## Given records
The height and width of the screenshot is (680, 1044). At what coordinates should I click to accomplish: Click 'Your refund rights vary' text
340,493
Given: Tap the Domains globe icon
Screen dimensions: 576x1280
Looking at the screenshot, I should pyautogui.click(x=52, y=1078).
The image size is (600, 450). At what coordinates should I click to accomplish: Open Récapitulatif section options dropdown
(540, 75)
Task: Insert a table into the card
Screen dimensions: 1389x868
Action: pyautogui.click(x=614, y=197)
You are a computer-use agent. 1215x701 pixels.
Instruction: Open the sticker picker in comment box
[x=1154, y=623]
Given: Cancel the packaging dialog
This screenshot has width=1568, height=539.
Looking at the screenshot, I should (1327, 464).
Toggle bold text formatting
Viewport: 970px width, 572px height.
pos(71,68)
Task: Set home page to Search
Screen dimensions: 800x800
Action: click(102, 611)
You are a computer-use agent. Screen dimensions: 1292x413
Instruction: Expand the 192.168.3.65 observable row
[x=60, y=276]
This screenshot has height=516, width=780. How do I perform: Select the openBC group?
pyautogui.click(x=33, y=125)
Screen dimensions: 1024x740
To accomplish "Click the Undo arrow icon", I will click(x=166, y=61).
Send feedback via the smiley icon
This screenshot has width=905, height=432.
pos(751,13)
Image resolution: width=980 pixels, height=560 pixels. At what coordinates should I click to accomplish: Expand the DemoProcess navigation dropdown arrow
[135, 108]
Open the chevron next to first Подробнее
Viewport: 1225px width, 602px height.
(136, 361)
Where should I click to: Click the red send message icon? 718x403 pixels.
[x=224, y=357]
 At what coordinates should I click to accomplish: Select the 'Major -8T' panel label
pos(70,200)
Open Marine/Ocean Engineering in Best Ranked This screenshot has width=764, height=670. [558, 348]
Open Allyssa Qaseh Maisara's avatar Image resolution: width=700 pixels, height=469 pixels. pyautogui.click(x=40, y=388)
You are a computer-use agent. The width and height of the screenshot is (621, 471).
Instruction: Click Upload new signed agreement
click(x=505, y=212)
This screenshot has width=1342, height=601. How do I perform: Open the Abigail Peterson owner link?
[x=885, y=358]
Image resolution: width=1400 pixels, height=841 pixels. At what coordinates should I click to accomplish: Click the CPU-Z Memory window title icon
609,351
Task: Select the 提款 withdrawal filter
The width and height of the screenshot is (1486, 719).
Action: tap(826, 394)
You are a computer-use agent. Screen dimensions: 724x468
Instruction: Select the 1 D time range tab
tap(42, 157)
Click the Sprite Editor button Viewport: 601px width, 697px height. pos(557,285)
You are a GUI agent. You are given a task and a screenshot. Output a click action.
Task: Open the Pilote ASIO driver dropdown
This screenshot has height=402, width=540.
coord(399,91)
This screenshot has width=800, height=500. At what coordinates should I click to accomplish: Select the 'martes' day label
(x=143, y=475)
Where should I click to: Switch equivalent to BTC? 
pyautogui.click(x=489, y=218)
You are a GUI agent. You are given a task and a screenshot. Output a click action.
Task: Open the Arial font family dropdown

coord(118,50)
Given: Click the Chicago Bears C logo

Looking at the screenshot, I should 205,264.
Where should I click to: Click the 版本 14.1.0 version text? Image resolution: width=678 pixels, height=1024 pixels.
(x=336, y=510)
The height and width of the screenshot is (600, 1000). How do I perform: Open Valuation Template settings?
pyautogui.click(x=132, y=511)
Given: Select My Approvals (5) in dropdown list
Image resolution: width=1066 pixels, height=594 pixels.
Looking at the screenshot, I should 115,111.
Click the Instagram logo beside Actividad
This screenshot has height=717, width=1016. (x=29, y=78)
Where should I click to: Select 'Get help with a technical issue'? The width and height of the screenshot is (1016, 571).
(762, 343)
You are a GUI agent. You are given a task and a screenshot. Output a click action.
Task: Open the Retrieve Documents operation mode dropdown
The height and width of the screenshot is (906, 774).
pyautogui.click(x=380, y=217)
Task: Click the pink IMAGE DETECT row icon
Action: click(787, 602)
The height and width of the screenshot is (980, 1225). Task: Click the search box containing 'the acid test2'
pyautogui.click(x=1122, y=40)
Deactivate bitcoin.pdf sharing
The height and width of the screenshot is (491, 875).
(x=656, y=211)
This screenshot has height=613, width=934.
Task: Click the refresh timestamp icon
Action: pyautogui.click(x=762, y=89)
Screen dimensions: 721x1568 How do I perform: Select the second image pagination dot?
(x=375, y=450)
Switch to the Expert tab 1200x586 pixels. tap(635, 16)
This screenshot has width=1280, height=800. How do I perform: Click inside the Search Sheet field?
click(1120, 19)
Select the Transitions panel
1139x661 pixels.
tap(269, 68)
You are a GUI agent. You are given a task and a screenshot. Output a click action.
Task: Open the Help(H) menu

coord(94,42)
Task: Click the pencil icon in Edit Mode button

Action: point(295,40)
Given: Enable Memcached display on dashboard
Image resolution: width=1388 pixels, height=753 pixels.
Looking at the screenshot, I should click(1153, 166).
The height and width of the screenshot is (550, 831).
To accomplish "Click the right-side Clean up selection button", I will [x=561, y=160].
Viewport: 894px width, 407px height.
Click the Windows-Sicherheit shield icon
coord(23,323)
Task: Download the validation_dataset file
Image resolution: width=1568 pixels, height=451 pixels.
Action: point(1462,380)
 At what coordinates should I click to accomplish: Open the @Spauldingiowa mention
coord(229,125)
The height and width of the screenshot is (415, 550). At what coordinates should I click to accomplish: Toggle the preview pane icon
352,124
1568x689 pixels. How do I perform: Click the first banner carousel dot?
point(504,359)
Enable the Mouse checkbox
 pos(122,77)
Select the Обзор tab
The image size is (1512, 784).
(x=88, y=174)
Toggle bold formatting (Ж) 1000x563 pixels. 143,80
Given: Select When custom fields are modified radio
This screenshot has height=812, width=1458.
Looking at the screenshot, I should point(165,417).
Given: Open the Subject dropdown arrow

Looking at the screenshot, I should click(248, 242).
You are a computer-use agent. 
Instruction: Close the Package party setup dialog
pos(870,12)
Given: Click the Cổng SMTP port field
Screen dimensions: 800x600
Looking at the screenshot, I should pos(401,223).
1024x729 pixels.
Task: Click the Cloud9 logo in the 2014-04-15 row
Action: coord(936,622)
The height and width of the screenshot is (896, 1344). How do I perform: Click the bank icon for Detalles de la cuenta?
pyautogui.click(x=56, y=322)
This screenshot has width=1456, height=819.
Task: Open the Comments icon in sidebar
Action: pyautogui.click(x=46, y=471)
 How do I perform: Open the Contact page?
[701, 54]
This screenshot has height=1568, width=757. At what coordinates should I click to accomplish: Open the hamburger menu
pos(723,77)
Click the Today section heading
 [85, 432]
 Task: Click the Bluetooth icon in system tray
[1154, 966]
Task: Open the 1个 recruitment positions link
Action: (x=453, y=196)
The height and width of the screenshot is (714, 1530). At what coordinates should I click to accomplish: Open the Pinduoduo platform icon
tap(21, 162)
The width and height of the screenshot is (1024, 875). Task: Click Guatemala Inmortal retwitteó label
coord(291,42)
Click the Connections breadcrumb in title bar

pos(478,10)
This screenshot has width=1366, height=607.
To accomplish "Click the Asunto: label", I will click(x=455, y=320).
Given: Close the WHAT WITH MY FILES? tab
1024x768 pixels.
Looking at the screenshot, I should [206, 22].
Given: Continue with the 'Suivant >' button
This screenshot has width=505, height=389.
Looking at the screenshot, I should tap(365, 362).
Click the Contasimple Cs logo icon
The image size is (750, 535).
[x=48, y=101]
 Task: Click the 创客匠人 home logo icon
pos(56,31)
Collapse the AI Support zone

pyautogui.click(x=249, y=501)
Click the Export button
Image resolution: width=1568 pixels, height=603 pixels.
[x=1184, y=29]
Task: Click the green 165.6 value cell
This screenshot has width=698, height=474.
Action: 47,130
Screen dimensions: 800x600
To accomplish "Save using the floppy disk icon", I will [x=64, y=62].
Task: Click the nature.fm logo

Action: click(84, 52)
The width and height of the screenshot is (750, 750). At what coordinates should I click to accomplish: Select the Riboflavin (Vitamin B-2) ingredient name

## Work instructions
For the string "will", show each line of the entries above where it occurs.

## Written reply
To accomplish "Click the Undo arrow icon", I will click(x=166, y=61).
To accomplish "Click the right-side Clean up selection button", I will [x=561, y=160].
To accomplish "Click the Asunto: label", I will click(x=455, y=320).
To accomplish "Save using the floppy disk icon", I will [x=64, y=62].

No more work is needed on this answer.